Excerpted records Block Start
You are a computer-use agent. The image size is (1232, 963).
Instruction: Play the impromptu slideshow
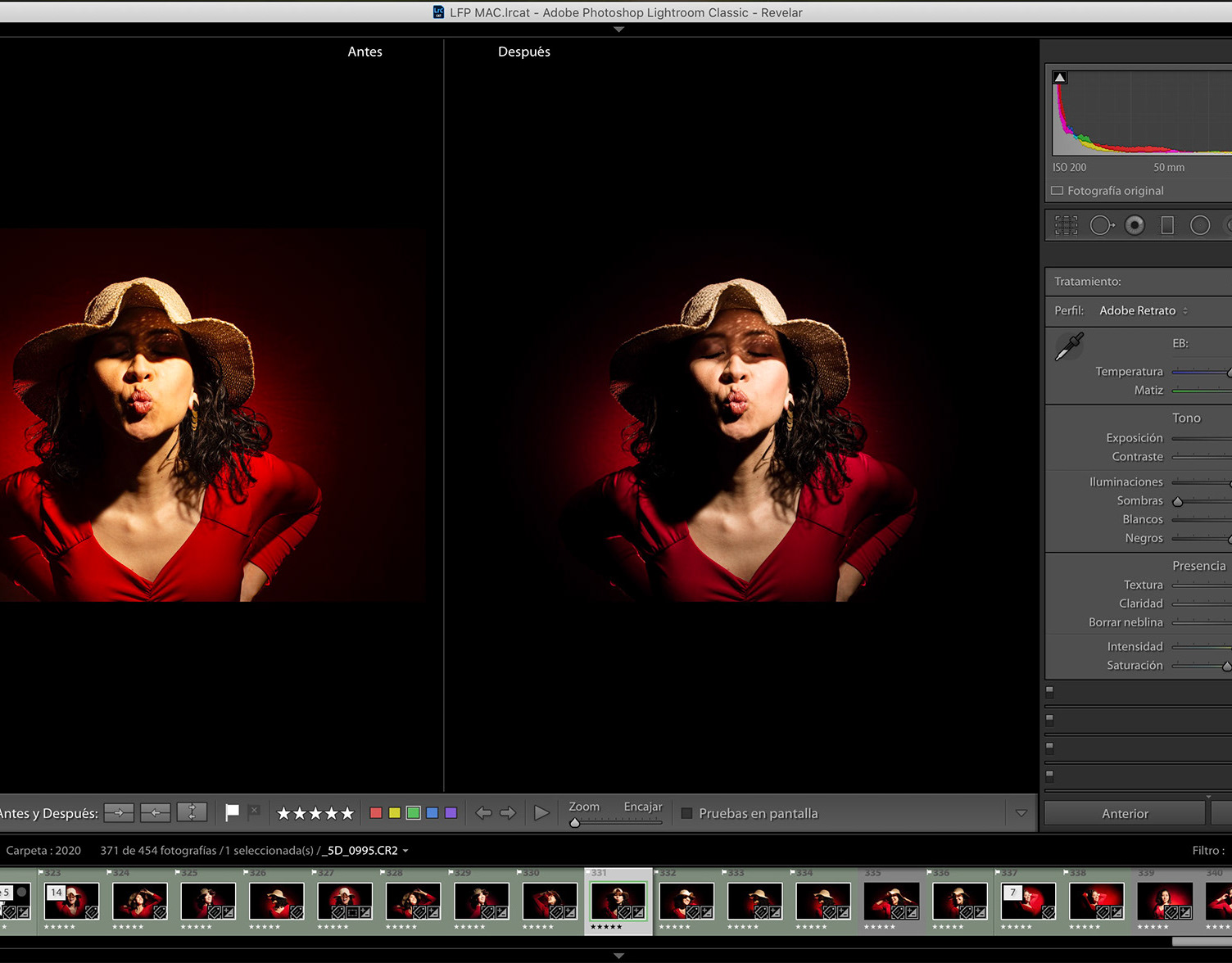pyautogui.click(x=541, y=813)
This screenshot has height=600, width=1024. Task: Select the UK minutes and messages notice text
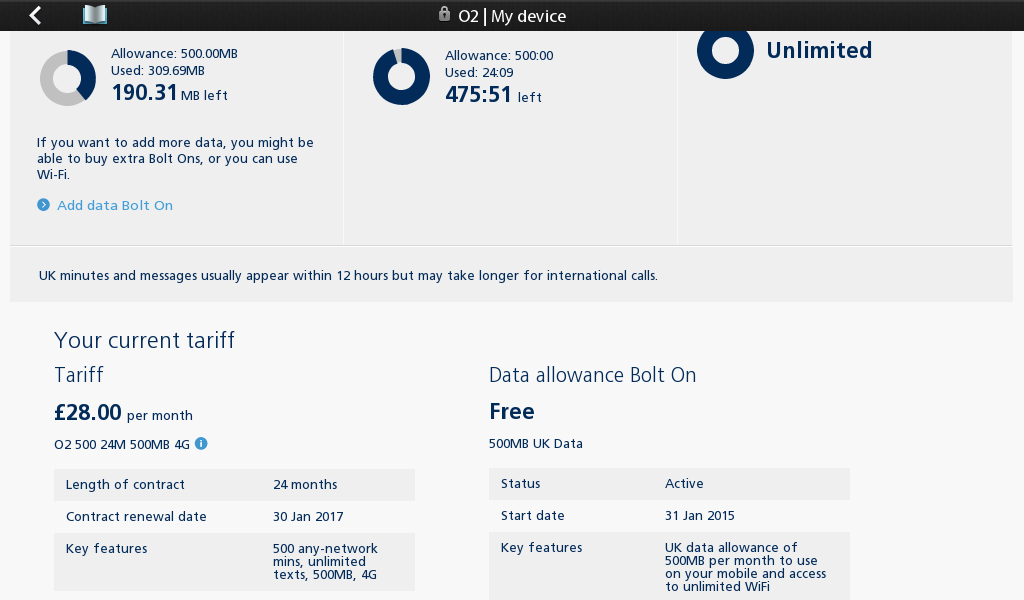coord(349,275)
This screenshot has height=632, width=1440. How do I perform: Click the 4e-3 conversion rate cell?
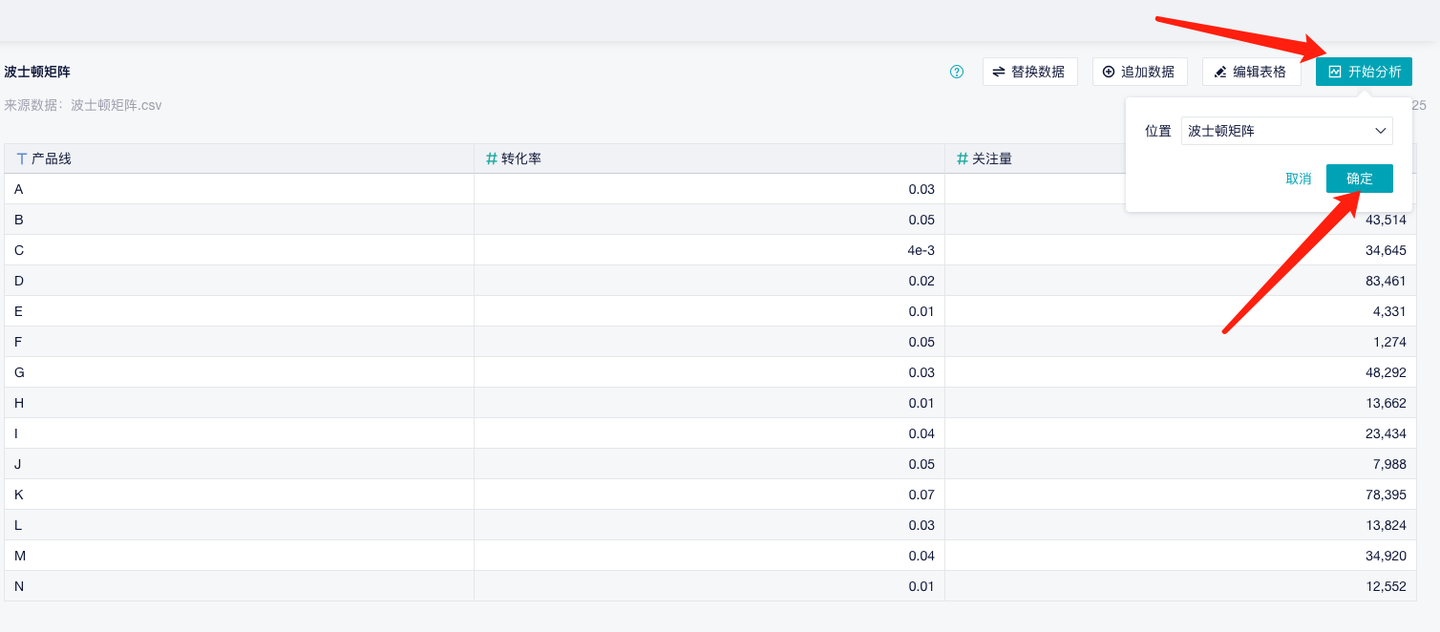pyautogui.click(x=920, y=250)
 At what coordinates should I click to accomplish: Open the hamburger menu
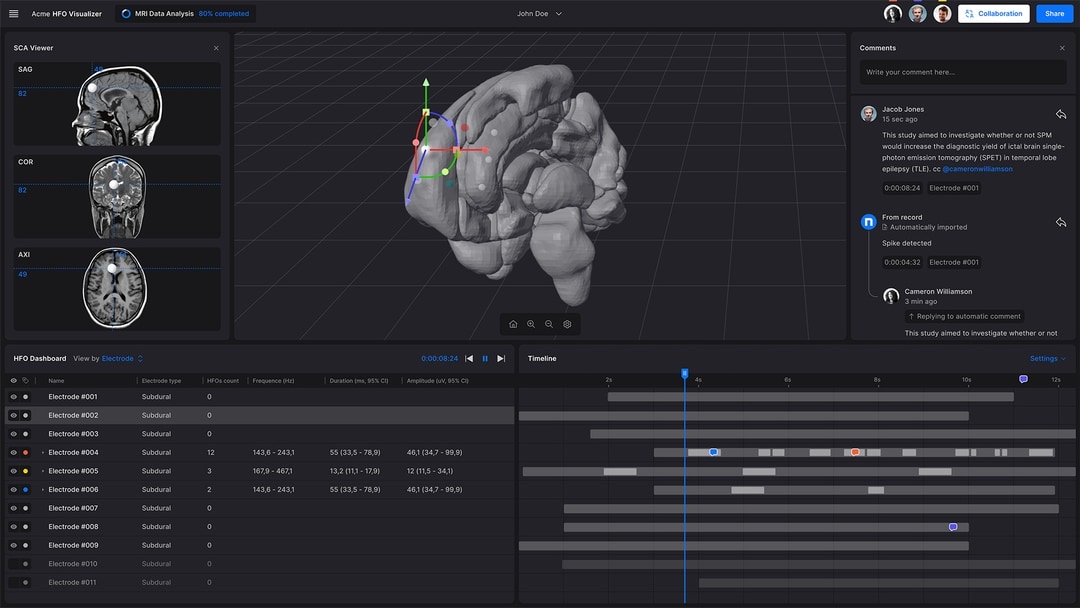[x=14, y=14]
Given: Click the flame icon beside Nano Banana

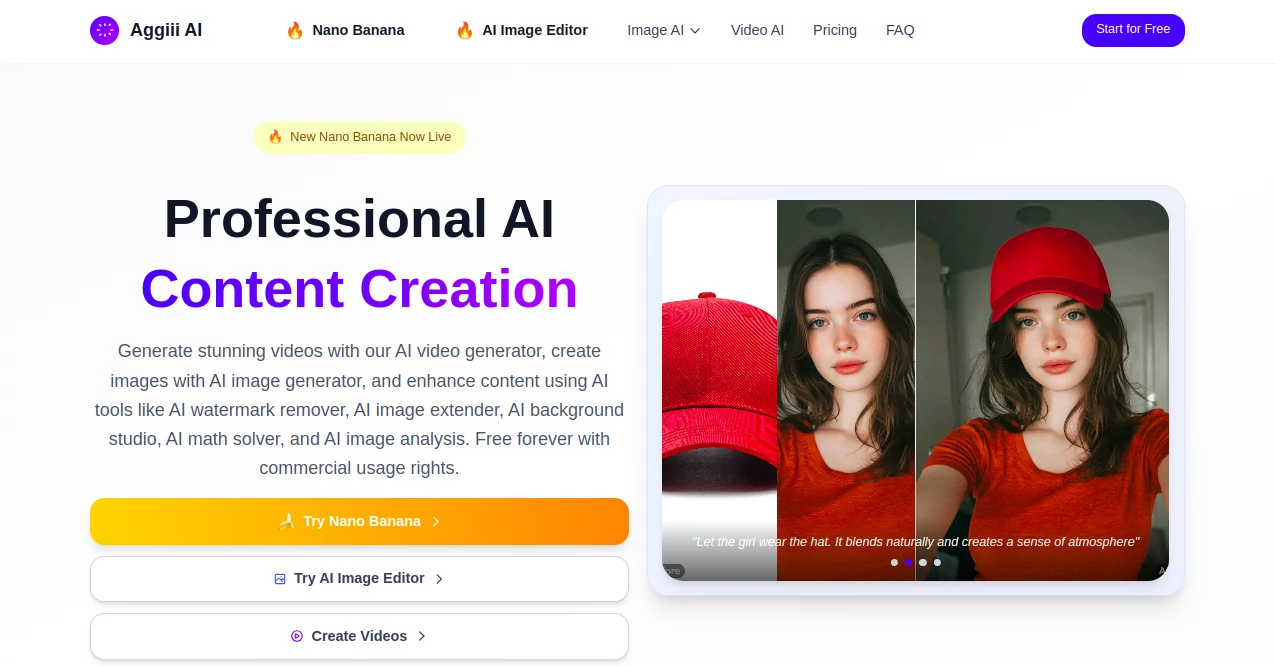Looking at the screenshot, I should [296, 30].
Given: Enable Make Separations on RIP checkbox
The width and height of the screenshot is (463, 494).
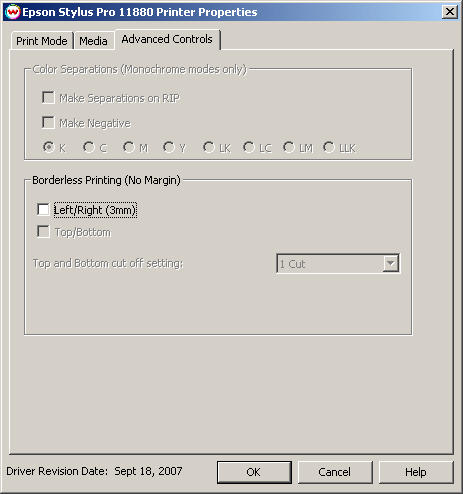Looking at the screenshot, I should coord(48,98).
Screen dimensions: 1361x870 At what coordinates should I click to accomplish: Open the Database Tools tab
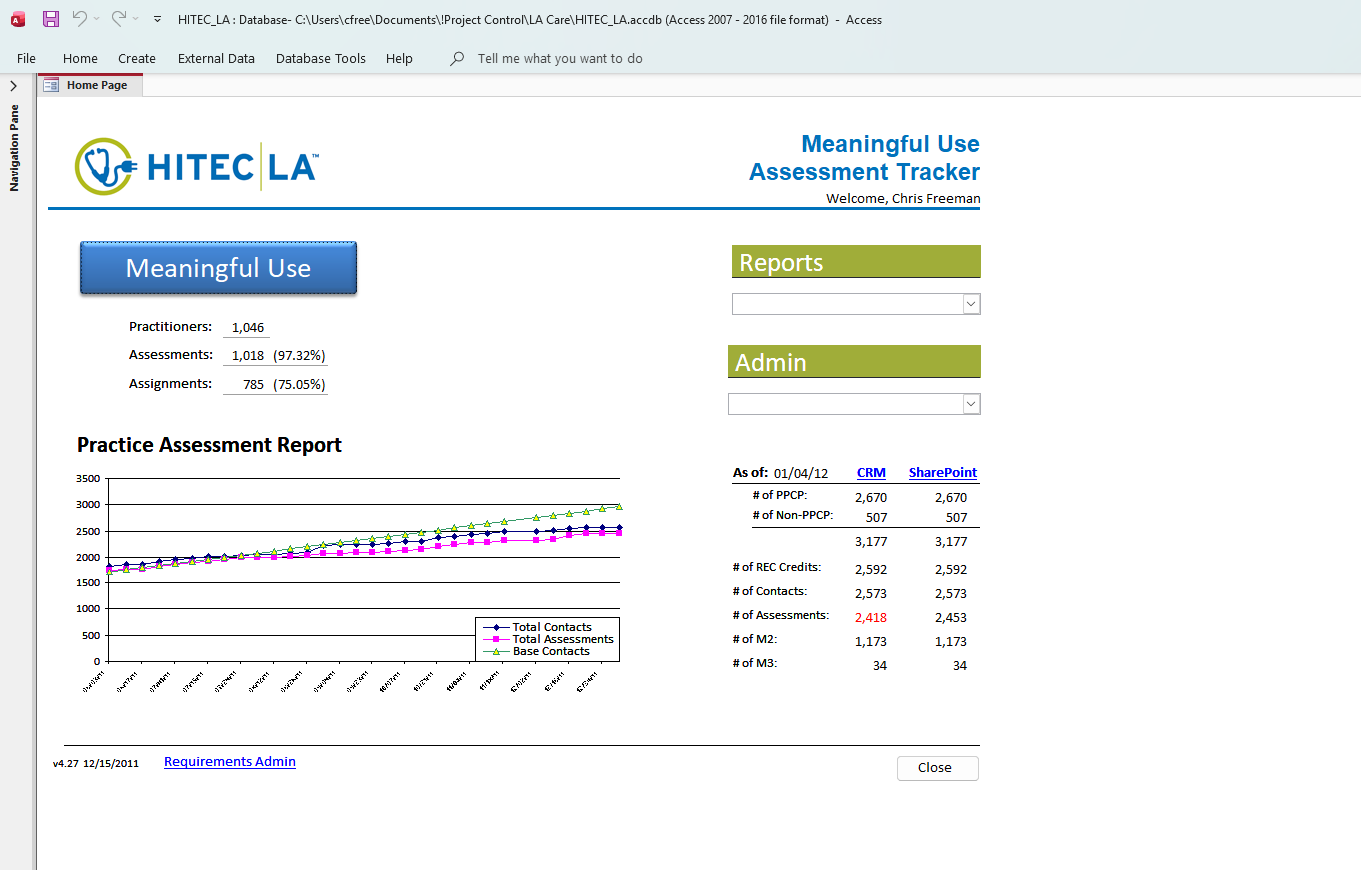click(321, 59)
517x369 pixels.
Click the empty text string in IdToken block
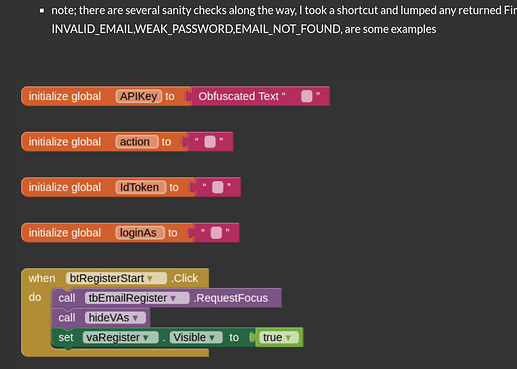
Excerpted records Block End
Task to complete:
Pick up at the line that holds "Screen dimensions: 1361x870" and restate each line, word for word, through the last line of the entries. Include both end lines but none of the pictures.

Result of this task:
Screen dimensions: 1361x870 At what coordinates should I click to accomplish: Open the Database Tools tab
click(321, 59)
517x369 pixels.
Click the empty text string in IdToken block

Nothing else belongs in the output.